Alessandro Foti: “E’ il nostro contributo allo sforzo per la ripresa, per invogliare gli italiani a non tenere i loro risparmi sul conto”
16/04/2021 | Redazione Advisor

Alessandro Foti, ceo di Fineco, continua la sua battaglia affinché gli italiani non tengano i loro soldi parcheggiati sui conti correnti e che li investano. In un’intervista al Corriere della Sera annuncia la nuova iniziativa della banca: ovvero non ci saranno costi per sottoscrivere BTP e titoli di Stato in concomitanza con il collocamento della terza tranche del Btp Futura, lunedì 19 aprile. Foti ribadisce che si tratta del “nostro contributo allo sforzo per la ripresa, per invogliare gli italiani a non tenere i loro risparmi sul conto”.

Perché volete spingere i clienti a finanziare lo Stato? “C'è un incredibile ristagno di liquidità che non è positivo né per i clienti né per il sistema nel suo complesso. II meccanismo è semplice: i clienti potranno comprare tutti i titoli di Stato a commissioni zero a condizione di tenerli in portafoglio un anno o fino a scadenza se la durata è inferiore all'anno, perché non vogliamo incentivare il trading ma la detenzione dei titoli”.

Il numero uno di Fineco snocciola numeri interessanti: “Abbiamo 1.900 miliardi nei conti correnti e allo stesso tempo un'economia che fatica a ripartire e settori che fanno fatica a finanziarsi. Quindi il grande sforzo è sulle spalle dello Stato. Agevolando l'investimento in Btp i clienti trovano una forma alternativa alla giacenza sul conto e danno un contributo allo sforzo che il Paese sta compiendo. E noi anche, rinunciando a qualsiasi forma di guadagno”.

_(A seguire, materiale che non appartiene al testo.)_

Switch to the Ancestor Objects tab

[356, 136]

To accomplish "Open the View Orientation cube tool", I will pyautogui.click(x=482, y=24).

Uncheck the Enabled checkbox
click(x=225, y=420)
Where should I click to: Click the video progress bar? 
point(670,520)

Anche a voi comunque avere il denaro fermo sui conti, costa. Per questo volete chiudere i conti dei clienti con tanti soldi fermi sul conto come avete annunciato? “Sì, ma si tratta di poche migliaia di clienti decisamente benestanti. Vogliamo stimolare la riflessione nei nostri clienti sulla gestione del risparmio. Avremmo potuto aumentare i costi, come altre banche, ma abbiamo preferito andare verso un modello di trasparenza e interazione con il cliente. Stiamo ricevendo tante chiamate dai clienti che hanno capito di dover mettere più attenzione alla gestione dei loro risparmi. Ci sono clienti importanti, imprenditori, che faticano a capire il concetto di impatto dell'inflazione sulla capacità di spesa”.